2. Consider 1000px x 1000px images. When flattened, every image hass 1,000,000 features but because of the 2D nature of images every pixel will have an intensity that is very likely to be similar to its neighboring pixels. When the image is flattened, nearby pixels get distributed to far away indices but the similarity remains.


In both cases, there is substantial amount of redundancy and the dimension is very large. If we just want to reduce the dimension (at the expense of some information loss), we could subsample the data. For example audio can be resampled to 16000 samples/s or image can be resampled to 400px * 400px. The subsampled data will still have the redundancy mentioned earlier.



### Redundancy can be caused by multiple sources:

- If we know the extent of redundancy and the features that are redundant, we can perhaps combine them using some simple strategy, for example, replacing many redundant features with their mean. However taking means is a local operation, applied to every instance in the dataset, it does not benefit from the information available about the redundancy across all instances.

- Very often we do not know which features are redundant, for example [this tutorial](https://www.cs.princeton.edu/picasso/mats/PCA-Tutorial-Intuition_jp.pdf) gives the example of an object that actually is constrained to move in a 1d line, but whose position is being captured by 3 cameras, each of which records the position of the object on some 2d space. This produces 6 measurements or features for otherwise what would have been described with just one feature. 

![1D spring mass system](https://snag.gy/hmrcH5.jpg)

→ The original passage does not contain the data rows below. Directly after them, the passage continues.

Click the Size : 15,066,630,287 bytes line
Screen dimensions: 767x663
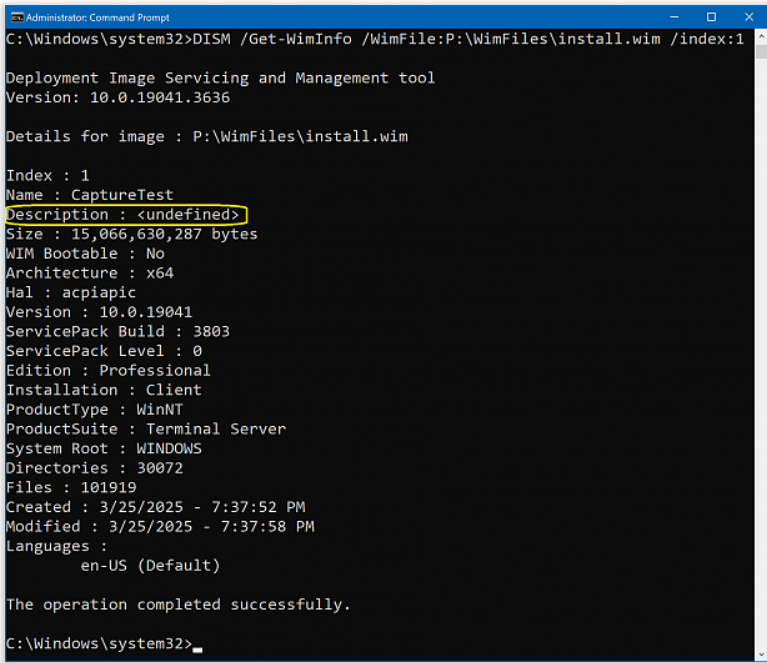point(131,234)
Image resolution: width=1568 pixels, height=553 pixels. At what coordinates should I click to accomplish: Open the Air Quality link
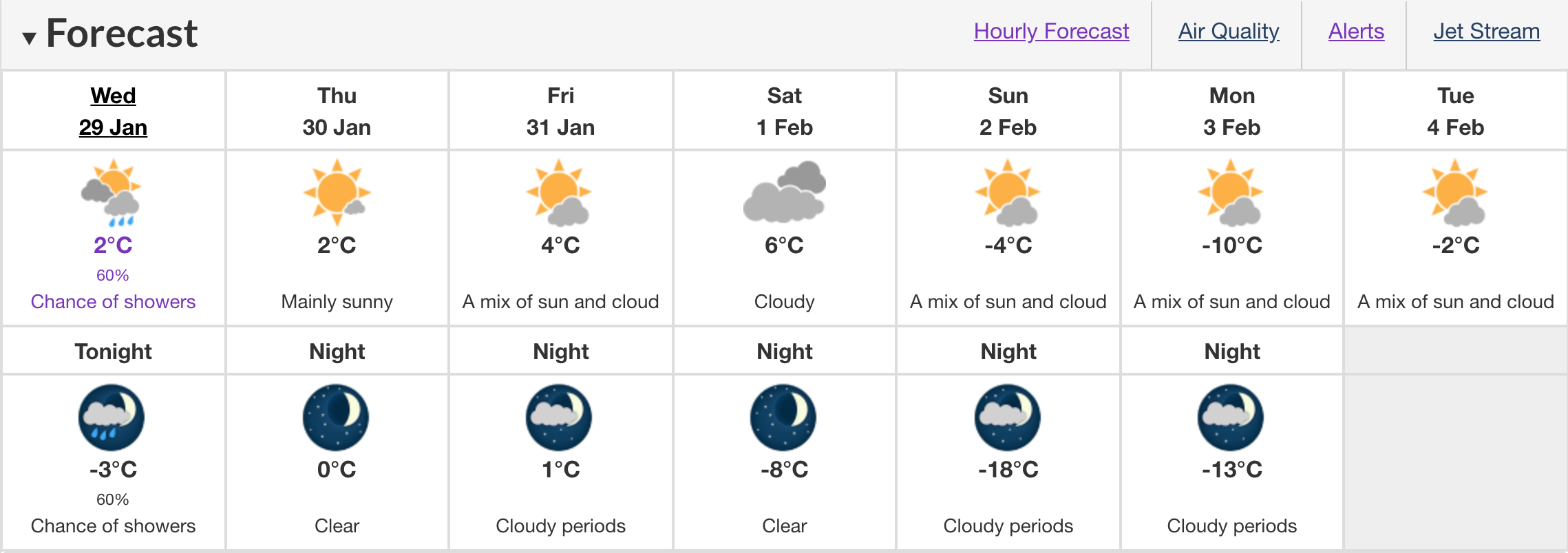[x=1229, y=31]
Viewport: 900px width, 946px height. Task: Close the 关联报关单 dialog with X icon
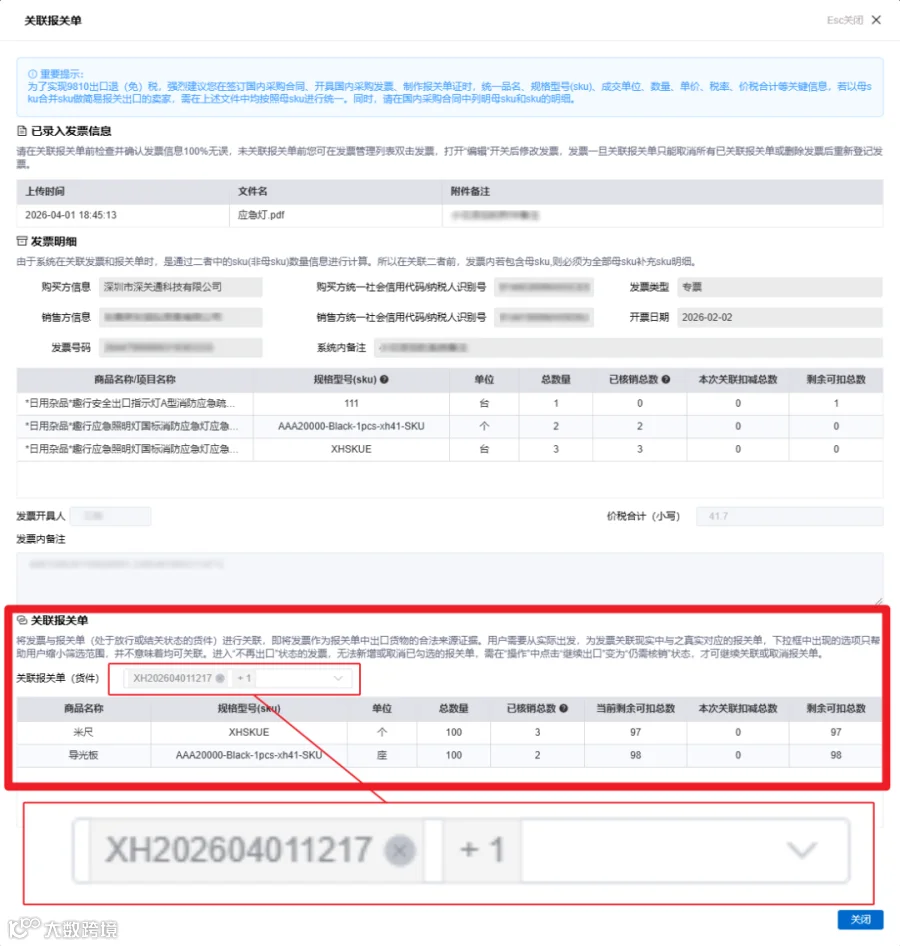876,20
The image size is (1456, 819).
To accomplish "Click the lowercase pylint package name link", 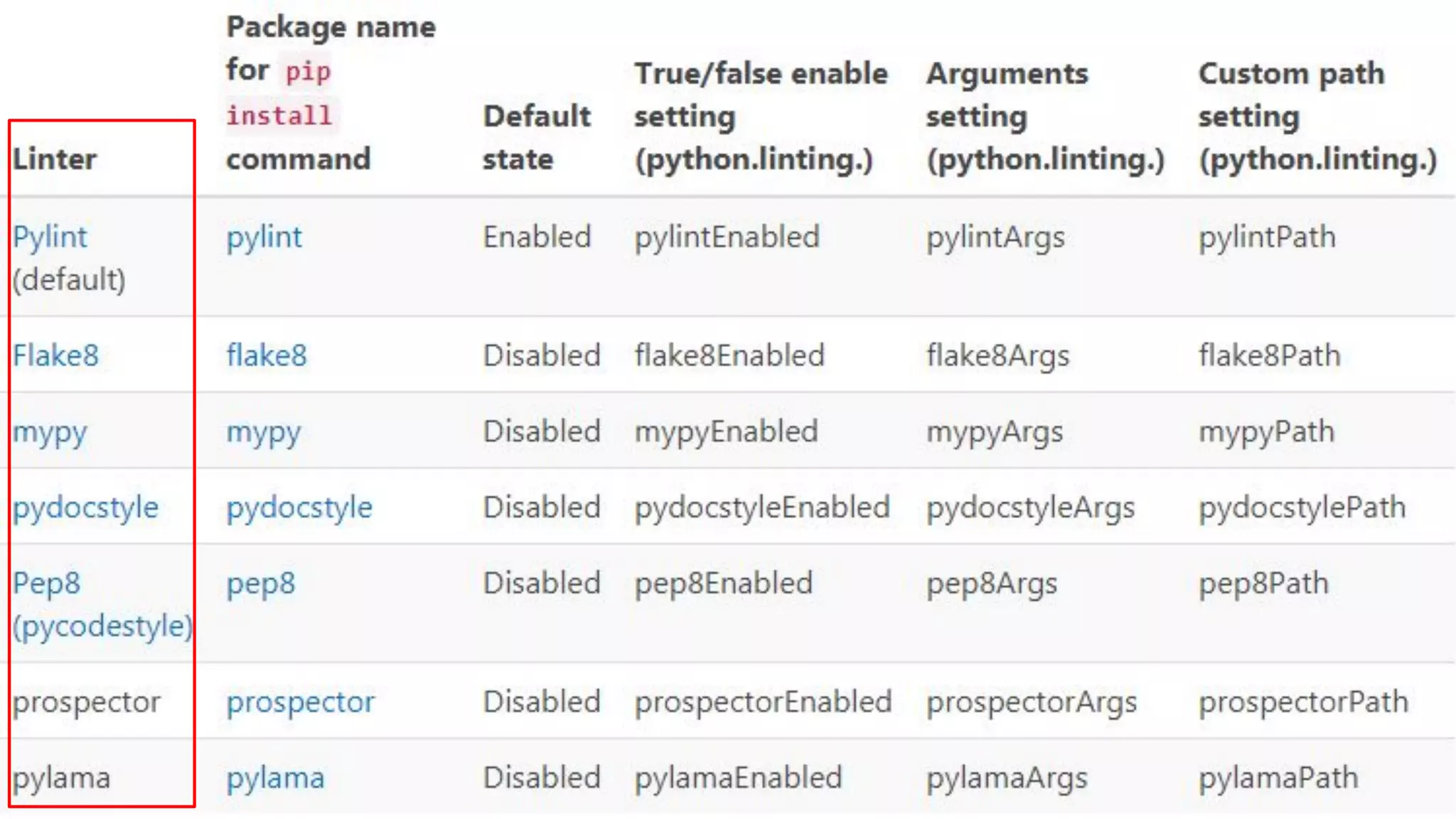I will click(x=264, y=237).
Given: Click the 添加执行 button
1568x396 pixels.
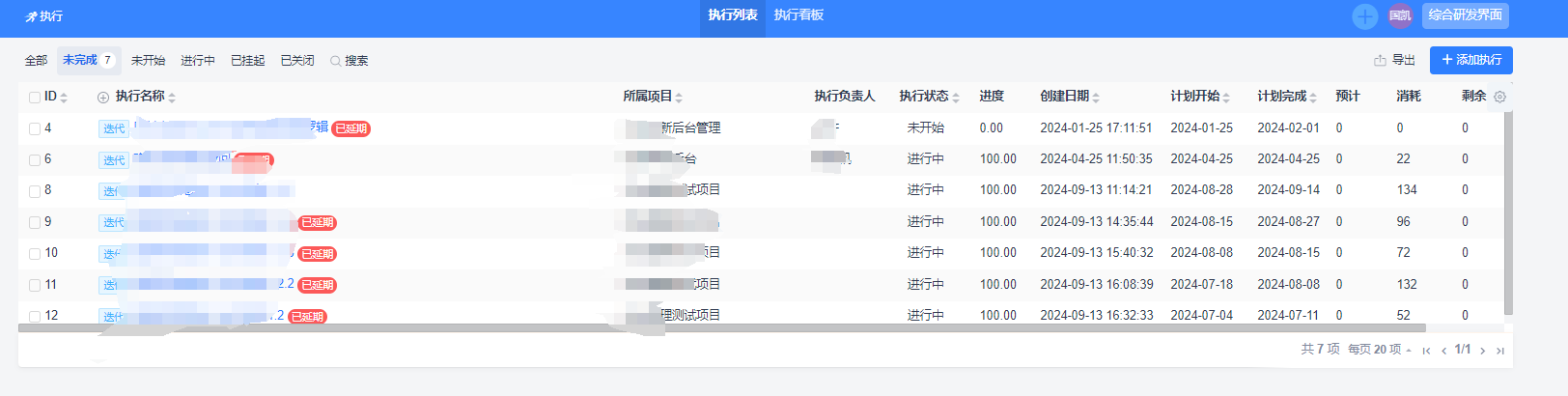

**By looking at all values of a feature in a dataset, we can better estimate the redundancy in the dataset. Every feature can be treated as a distribution.**

### Measuring Redundancy
- Measuring redundancy requires a definition of redundancy 

 1. If the values in a column are nearly a multiple of values in another column, are the two redundant?
 2. If the values in a column are nearly the squares of values in another column, are they redundant?
 3. If the values in a column are ratios of values in two other columns?
 
 It turns out that redundancy can only be defined based on the problem at hand and our model of the solution.
 
** Example:** Suppose you are trying to build a system that predicts the trajectory of a football. You are estimating the position, velocity, spin rate  and direction of motion of the ball  from a sequence of video frames and then using these as features to predict the trajectory of the ball. Should you model use just the velocity or velocity squared?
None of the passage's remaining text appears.